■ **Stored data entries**
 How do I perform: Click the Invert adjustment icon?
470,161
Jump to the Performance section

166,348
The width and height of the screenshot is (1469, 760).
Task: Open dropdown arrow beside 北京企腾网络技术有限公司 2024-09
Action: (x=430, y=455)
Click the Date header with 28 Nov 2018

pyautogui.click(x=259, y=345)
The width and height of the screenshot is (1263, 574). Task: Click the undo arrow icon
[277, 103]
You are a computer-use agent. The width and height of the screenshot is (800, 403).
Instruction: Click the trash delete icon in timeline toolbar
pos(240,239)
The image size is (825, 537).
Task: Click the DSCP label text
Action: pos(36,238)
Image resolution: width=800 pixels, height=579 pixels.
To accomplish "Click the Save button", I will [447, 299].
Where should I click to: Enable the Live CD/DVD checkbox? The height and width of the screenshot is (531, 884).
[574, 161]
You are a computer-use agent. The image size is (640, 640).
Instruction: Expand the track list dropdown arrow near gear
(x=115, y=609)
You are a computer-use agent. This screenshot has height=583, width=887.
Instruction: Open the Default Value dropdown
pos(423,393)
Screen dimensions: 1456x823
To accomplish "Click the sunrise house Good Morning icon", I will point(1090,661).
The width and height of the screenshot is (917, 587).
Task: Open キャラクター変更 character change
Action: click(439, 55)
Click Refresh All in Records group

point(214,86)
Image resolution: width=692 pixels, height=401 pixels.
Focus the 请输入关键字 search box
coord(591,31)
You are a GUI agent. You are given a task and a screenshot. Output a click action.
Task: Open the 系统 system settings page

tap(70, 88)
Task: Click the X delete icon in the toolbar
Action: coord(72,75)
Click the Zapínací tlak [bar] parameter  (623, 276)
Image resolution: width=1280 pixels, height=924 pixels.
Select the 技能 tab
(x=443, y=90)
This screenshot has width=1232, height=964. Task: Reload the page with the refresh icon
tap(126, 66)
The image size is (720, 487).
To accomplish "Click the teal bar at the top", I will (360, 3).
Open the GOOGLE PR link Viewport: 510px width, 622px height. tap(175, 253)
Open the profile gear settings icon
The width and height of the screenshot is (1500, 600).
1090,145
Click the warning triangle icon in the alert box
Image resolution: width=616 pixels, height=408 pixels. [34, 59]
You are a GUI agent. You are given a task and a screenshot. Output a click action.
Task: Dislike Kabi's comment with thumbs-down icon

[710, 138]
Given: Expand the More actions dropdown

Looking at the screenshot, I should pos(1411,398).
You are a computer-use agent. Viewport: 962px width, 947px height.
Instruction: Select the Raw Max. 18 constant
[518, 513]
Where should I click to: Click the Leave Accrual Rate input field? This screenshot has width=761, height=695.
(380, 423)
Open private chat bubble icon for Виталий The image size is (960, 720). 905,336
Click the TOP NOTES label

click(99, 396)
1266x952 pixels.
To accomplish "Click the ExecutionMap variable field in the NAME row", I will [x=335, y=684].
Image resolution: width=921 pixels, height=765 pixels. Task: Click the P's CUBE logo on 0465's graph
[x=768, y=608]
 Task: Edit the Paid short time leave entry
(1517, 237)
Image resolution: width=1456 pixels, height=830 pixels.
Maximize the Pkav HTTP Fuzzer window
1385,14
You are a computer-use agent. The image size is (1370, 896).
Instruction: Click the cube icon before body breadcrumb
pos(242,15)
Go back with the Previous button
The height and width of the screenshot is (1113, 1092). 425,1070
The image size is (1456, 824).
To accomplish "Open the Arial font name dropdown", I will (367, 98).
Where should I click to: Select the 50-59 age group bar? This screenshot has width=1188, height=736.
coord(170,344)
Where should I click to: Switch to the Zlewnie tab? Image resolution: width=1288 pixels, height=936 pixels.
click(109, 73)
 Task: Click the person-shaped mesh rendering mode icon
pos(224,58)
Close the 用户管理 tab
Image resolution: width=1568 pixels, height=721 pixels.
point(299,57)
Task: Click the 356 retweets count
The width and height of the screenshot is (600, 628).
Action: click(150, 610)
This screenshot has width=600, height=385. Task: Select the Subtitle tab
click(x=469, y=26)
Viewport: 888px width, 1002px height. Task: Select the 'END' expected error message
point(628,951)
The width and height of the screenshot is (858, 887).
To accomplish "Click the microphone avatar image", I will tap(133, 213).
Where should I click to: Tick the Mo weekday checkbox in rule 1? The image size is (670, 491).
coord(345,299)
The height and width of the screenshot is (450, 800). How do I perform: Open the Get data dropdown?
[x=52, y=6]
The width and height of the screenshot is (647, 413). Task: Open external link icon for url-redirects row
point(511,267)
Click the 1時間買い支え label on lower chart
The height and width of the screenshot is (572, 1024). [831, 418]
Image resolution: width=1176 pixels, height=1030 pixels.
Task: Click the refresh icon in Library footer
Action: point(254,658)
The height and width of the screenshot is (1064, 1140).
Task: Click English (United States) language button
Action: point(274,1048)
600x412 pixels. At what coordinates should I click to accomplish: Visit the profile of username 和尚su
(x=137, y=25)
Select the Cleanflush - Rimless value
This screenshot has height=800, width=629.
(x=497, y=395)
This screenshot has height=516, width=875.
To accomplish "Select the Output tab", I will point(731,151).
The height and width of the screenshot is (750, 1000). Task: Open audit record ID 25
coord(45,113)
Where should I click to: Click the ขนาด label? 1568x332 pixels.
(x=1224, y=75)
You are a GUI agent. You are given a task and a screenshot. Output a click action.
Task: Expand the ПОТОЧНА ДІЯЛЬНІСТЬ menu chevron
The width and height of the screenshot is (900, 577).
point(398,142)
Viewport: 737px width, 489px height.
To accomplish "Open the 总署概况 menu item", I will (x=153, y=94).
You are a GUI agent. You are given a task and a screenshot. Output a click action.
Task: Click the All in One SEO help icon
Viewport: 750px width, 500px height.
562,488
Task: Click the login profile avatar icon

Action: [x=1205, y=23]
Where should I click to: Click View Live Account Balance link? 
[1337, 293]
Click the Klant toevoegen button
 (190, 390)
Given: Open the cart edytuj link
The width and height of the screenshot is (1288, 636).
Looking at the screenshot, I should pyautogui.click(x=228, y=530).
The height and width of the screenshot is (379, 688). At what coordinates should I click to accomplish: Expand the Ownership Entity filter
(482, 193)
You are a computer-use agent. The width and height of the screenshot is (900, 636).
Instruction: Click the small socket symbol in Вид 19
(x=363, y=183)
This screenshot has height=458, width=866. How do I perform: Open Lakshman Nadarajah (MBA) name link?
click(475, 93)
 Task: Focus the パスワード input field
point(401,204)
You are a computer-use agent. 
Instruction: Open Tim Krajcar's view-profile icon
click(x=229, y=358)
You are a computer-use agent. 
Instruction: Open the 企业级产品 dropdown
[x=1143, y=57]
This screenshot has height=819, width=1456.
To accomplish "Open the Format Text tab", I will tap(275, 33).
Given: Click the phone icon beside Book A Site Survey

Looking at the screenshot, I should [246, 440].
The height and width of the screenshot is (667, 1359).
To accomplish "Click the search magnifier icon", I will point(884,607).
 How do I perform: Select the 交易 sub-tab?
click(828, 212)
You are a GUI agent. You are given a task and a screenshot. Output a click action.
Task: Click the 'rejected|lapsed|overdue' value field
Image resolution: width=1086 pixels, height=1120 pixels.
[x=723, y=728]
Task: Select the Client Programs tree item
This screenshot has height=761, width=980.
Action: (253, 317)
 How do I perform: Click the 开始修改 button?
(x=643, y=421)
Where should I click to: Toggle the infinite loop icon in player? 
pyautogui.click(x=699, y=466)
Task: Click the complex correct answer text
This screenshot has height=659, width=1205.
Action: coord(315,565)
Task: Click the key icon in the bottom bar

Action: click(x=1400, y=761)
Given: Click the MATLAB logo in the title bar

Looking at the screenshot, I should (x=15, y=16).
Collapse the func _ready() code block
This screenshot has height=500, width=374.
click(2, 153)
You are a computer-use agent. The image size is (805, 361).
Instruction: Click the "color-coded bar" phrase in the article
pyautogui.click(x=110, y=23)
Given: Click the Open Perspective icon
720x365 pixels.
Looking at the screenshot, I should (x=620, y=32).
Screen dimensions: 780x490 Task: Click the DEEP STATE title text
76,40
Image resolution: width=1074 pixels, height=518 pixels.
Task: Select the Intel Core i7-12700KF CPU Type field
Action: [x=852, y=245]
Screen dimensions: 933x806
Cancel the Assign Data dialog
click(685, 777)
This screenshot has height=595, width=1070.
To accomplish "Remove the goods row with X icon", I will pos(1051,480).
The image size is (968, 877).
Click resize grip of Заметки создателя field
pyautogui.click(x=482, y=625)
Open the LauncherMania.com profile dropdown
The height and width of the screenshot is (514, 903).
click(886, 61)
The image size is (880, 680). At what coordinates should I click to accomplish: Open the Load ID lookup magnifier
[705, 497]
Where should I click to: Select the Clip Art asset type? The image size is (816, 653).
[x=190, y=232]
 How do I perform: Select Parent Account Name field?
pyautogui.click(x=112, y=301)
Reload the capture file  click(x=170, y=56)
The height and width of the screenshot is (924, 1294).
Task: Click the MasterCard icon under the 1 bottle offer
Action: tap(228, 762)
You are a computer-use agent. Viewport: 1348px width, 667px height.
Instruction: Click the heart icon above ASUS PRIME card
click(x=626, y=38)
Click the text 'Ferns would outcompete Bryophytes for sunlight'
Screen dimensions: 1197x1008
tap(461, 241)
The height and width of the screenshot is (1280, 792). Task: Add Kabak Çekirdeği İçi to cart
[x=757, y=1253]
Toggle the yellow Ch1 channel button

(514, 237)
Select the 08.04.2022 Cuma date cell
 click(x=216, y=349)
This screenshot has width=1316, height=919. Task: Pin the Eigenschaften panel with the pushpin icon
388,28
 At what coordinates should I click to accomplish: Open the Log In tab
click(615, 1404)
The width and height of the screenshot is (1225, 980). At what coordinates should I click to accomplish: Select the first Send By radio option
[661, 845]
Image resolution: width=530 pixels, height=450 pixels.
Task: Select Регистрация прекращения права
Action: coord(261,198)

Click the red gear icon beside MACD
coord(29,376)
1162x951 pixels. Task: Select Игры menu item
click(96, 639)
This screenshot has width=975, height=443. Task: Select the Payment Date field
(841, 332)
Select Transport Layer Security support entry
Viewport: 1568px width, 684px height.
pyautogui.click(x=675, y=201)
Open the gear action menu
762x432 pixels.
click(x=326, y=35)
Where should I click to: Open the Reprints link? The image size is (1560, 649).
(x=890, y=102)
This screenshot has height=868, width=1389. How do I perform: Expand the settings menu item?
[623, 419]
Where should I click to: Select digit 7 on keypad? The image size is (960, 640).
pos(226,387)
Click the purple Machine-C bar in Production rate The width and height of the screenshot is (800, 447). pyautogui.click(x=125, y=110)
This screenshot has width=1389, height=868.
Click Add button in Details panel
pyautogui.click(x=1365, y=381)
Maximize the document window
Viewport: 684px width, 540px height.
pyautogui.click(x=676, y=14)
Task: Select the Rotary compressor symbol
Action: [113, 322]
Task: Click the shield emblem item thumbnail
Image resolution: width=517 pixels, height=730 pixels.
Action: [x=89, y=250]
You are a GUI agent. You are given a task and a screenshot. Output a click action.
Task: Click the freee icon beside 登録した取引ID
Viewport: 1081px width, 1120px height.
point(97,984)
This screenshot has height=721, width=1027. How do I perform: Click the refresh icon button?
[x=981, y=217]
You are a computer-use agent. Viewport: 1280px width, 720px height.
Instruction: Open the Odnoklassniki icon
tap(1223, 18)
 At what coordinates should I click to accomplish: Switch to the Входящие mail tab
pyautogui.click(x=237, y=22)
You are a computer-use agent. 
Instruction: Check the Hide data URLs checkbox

■ **ACTIVITY**
Only the lines from the one that contains "This screenshot has height=868, width=1389." to the end of the entries above should be given again, exactly and in full.

■ **EXERCISE ANSWER**
This screenshot has height=868, width=1389. How do I perform: Expand the settings menu item?
[623, 419]
Where should I click to: Select digit 7 on keypad? The image size is (960, 640).
pos(226,387)
Click the purple Machine-C bar in Production rate The width and height of the screenshot is (800, 447). pyautogui.click(x=125, y=110)
This screenshot has width=1389, height=868.
Click Add button in Details panel
pyautogui.click(x=1365, y=381)
Maximize the document window
Viewport: 684px width, 540px height.
pyautogui.click(x=676, y=14)
Task: Select the Rotary compressor symbol
Action: [113, 322]
Task: Click the shield emblem item thumbnail
Image resolution: width=517 pixels, height=730 pixels.
Action: [x=89, y=250]
You are a GUI agent. You are given a task and a screenshot. Output a click action.
Task: Click the freee icon beside 登録した取引ID
Viewport: 1081px width, 1120px height.
point(97,984)
This screenshot has height=721, width=1027. How do I perform: Click the refresh icon button?
[x=981, y=217]
You are a computer-use agent. Viewport: 1280px width, 720px height.
Instruction: Open the Odnoklassniki icon
tap(1223, 18)
 At what coordinates should I click to accomplish: Switch to the Входящие mail tab
pyautogui.click(x=237, y=22)
You are a computer-use agent. 
Instruction: Check the Hide data URLs checkbox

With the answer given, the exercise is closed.